Annoncez un TJM si la durée et les tâches peuvent évoluer. Préférez un forfait si les livrables, les étapes et les limites sont suffisamment définis. Vous pouvez calculer le forfait en interne à partir d’un TJM, sans nécessairement présenter ce détail au client.
Combien de jours un freelance peut-il facturer par an ?
Aucun nombre ne convient à tout le monde et il n’existe pas de norme réglementaire. Retirez du calendrier les congés, la prospection, l’administratif, la formation, les déplacements non facturés et les périodes creuses. Testez plusieurs hypothèses ; 150 jours est seulement un exemple de simulation.
Le TJM inclut-il les charges ?
Le TJM est un prix de vente. Il doit être suffisamment élevé pour que le chiffre d’affaires couvre vos cotisations, vos frais, vos réserves et votre revenu visé. Il ne faut pas présenter ce prix comme un revenu net quotidien.
Comment réagir si un prospect trouve le tarif trop élevé ?
Demandez quel élément du périmètre pose problème. Vous pouvez proposer une version plus courte, retirer un livrable ou modifier le calendrier. Évitez de promettre la même prestation pour moins cher sans expliquer ce qui change.
Quand augmenter ses tarifs ?
Réévaluez votre grille lorsque vos compétences, votre spécialisation, vos responsabilités, vos coûts ou la demande évoluent. Analysez vos missions récentes, votre taux de transformation et le temps réellement passé. Une révision doit rester cohérente avec le service proposé et être annoncée clairement.

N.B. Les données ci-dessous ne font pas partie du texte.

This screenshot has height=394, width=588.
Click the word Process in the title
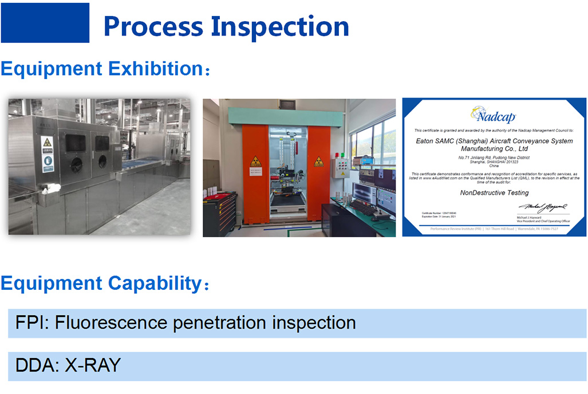(x=153, y=26)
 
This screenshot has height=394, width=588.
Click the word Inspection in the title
(x=280, y=26)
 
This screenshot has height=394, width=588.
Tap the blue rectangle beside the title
(x=45, y=23)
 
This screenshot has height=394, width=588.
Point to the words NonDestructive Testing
(x=494, y=193)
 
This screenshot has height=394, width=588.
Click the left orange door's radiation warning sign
(x=255, y=162)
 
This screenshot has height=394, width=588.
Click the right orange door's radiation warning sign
(x=318, y=162)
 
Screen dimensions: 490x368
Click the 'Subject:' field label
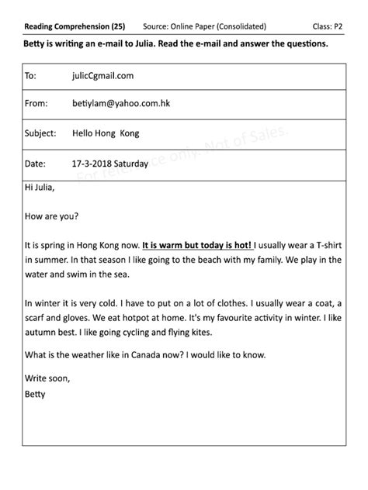pyautogui.click(x=40, y=133)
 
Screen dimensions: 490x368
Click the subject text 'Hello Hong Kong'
pyautogui.click(x=106, y=133)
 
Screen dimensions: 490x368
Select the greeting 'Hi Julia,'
pyautogui.click(x=40, y=187)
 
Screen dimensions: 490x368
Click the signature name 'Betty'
pyautogui.click(x=36, y=394)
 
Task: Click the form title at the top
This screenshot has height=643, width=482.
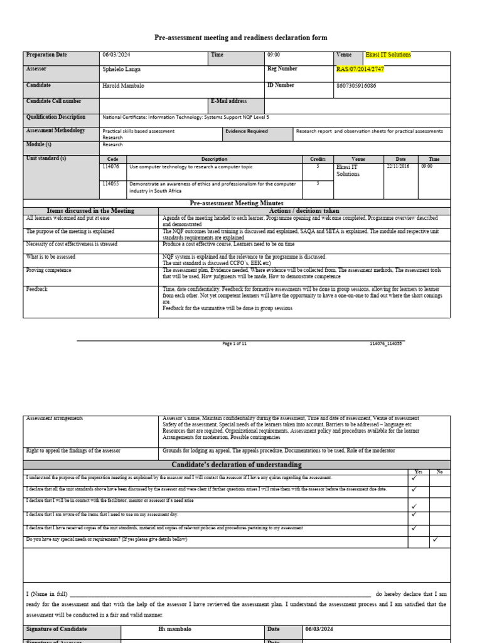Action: click(240, 38)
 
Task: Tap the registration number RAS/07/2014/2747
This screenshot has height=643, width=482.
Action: click(360, 70)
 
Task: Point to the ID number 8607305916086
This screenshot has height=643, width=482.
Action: click(356, 85)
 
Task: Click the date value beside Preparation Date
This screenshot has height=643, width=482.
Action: click(116, 55)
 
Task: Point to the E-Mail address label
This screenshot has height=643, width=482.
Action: click(229, 101)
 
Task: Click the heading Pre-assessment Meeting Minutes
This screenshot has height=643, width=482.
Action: click(237, 203)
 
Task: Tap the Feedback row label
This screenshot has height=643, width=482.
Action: click(37, 289)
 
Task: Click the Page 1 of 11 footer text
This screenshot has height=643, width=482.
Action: click(235, 343)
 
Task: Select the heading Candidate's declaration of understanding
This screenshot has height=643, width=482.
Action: click(237, 465)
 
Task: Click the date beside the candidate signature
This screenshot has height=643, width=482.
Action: click(321, 629)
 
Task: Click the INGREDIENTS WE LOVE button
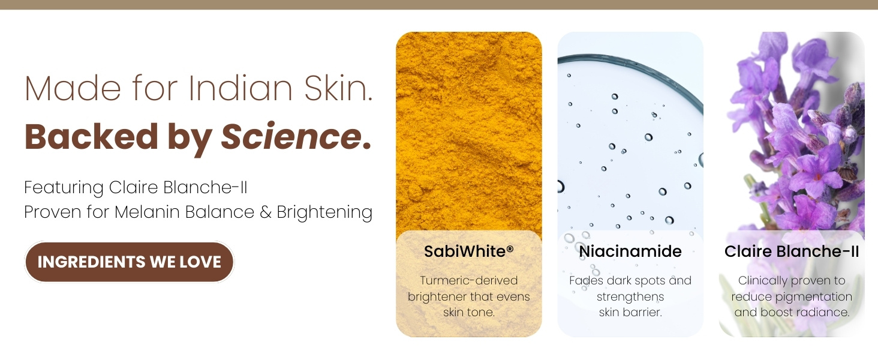pyautogui.click(x=129, y=262)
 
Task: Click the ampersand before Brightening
pyautogui.click(x=266, y=212)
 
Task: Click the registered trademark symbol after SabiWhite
pyautogui.click(x=510, y=248)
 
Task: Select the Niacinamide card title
pyautogui.click(x=630, y=251)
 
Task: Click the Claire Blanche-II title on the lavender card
pyautogui.click(x=792, y=251)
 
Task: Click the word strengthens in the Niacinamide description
pyautogui.click(x=630, y=296)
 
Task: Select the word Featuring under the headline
pyautogui.click(x=64, y=188)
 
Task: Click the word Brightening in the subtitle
pyautogui.click(x=324, y=212)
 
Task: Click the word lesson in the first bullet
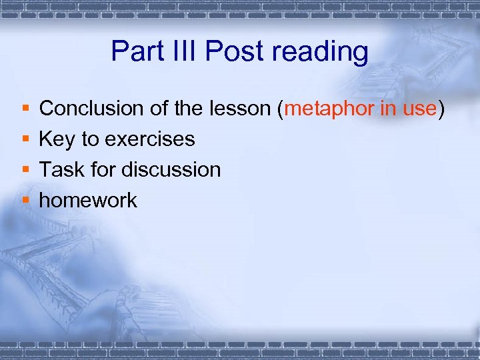click(244, 108)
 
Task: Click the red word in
click(388, 108)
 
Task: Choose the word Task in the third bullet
click(58, 169)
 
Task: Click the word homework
click(88, 200)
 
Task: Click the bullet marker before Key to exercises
click(25, 139)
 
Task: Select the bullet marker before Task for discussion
click(25, 170)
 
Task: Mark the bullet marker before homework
click(25, 201)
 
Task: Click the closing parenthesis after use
click(441, 109)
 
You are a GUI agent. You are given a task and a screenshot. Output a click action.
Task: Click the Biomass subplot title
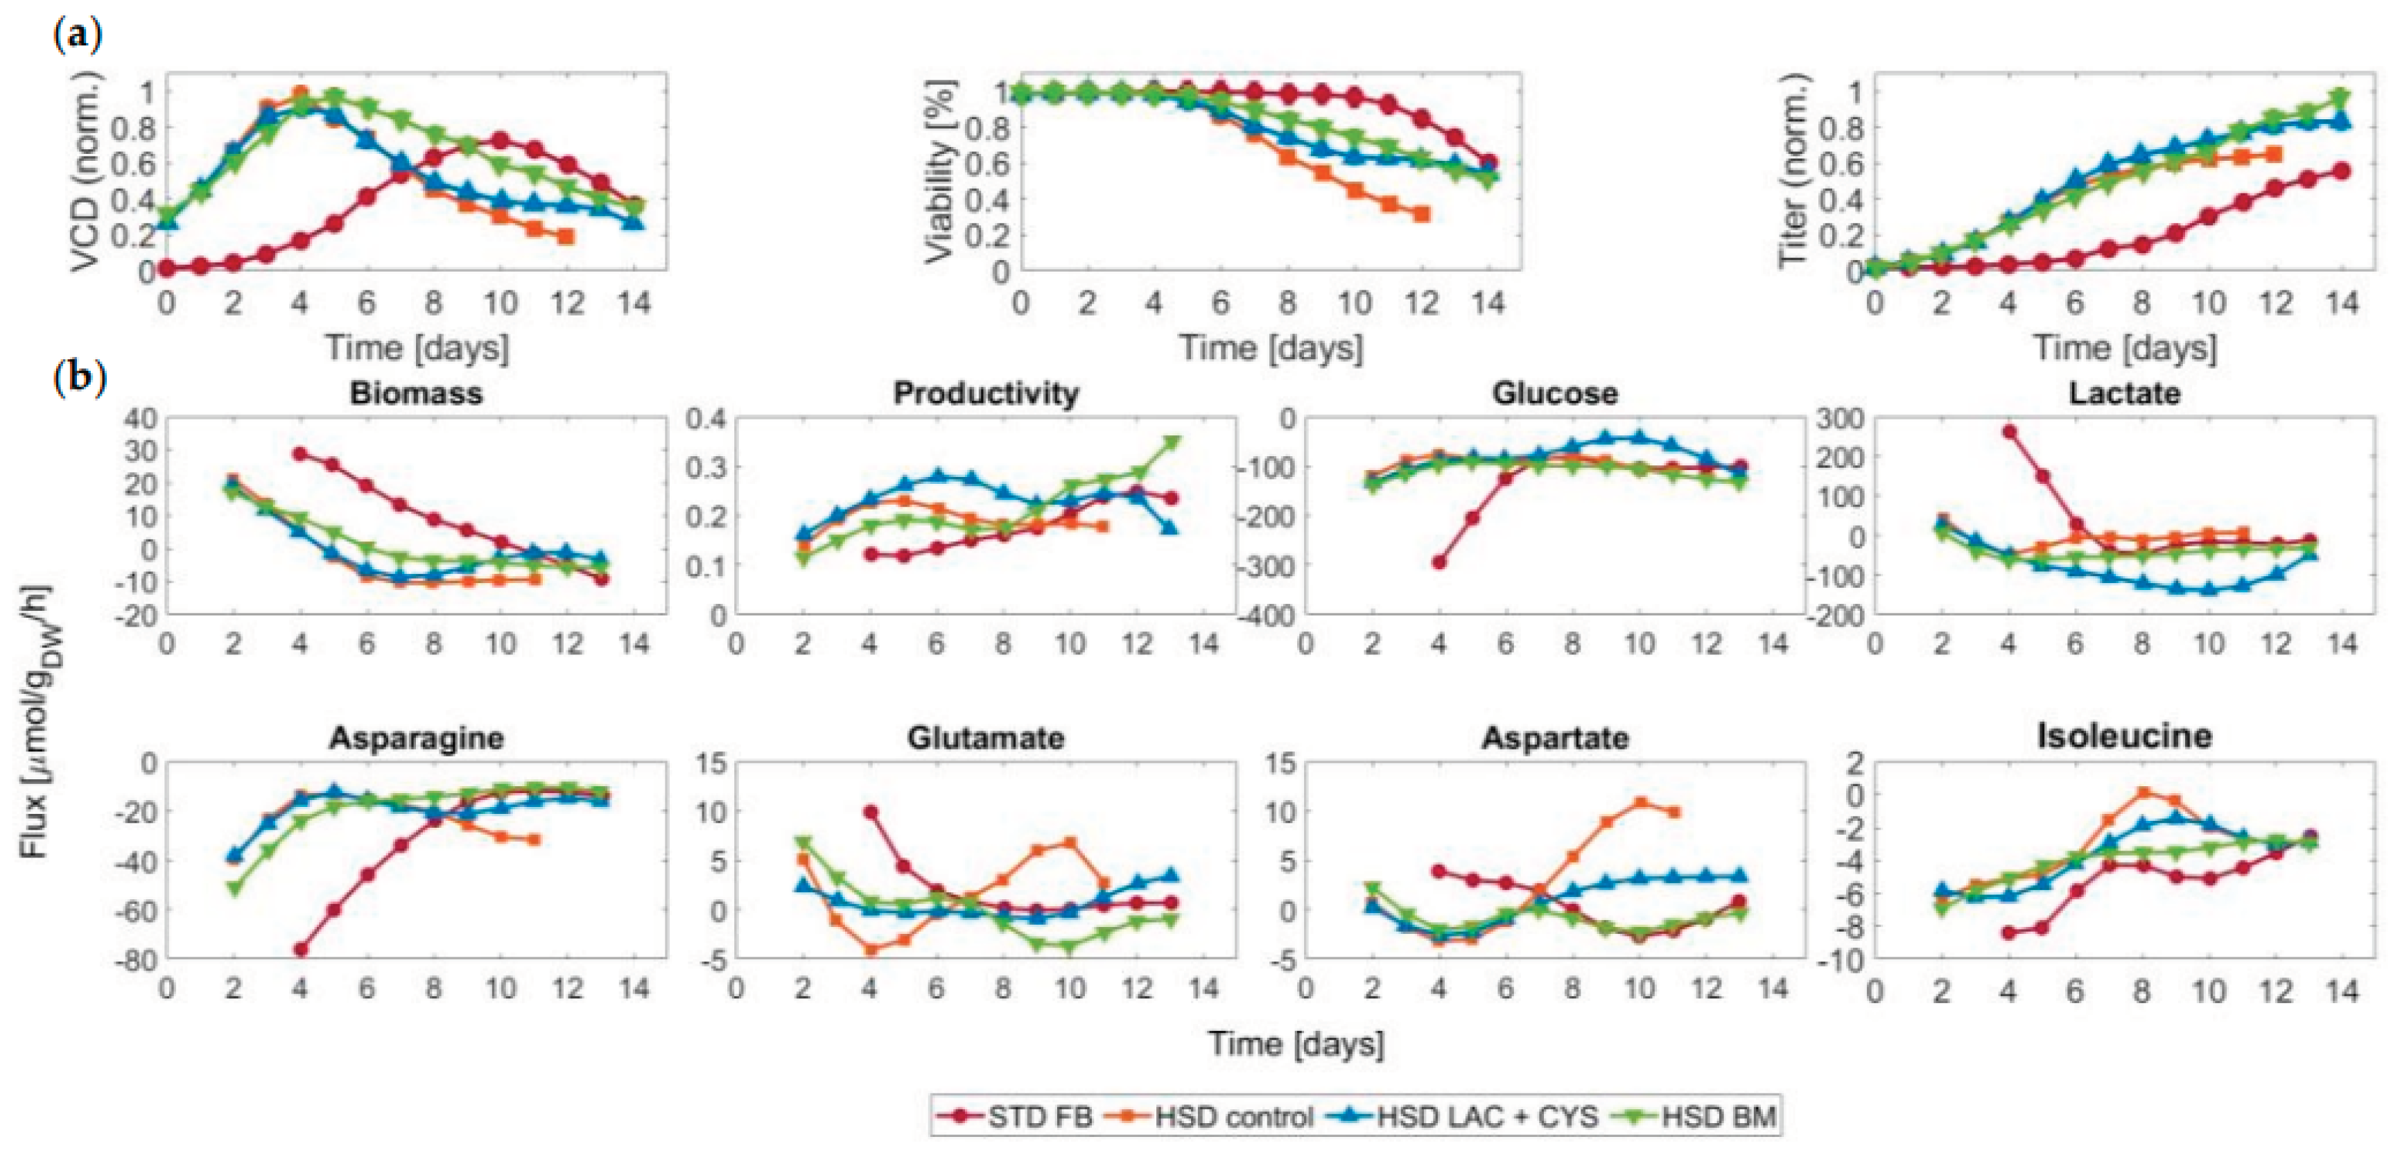point(416,394)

Conclusion : un tarif se pilote, il ne se devine pas
Pour fixer vos tarifs freelance, partez de vos besoins réels : revenu visé, frais, prélèvements, réserve et jours facturables. Calculez un TJM minimum, testez plusieurs scénarios, puis confrontez ce plancher à votre marché et à la valeur de vos livrables. Enfin, formalisez chaque mission dans un devis qui délimite le périmètre, les retours et les demandes supplémentaires.
Revoyez régulièrement vos hypothèses. Les taux, seuils fiscaux et règles de TVA évoluent ; les détails de votre activité aussi. Un bon tarif n’est ni le moins cher ni le plus élevé par principe : c’est un prix explicable, soutenable pour votre activité et lisible pour votre client.
Sources officielles
- Service-Public Entreprendre — Cotisations sociales d’un micro-entrepreneur, vérifié le 1er janvier 2026. À consulter pour le taux correspondant à la catégorie d’activité et aux options choisies.
- Service-Public Entreprendre — Obligations comptables du micro-entrepreneur, vérifié le 1er janvier 2026.
- Service-Public Entreprendre — Devis obligatoire : activités concernées, vérifié le 9 septembre 2022 ; contrôler la fiche à jour avant publication.
- Service-Public Entreprendre — Franchise en base de TVA, vérifié le 1er janvier 2026. Les seuils et règles doivent être revérifiés au moment de la publication.
Mentions de prudence éditoriale
Les taux, seuils, options fiscales, règles de TVA, obligations de facturation et dispositifs d’aide peuvent changer. Les chiffres de l’exemple et les jours facturables sont des hypothèses pédagogiques, non des données officielles ni des promesses de revenu. L’impôt, la CFE, les assurances et les règles propres aux autres statuts ne sont pas calculés ici. Vérifiez votre situation auprès des organismes officiels ou d’un professionnel compétent avant de fixer votre grille.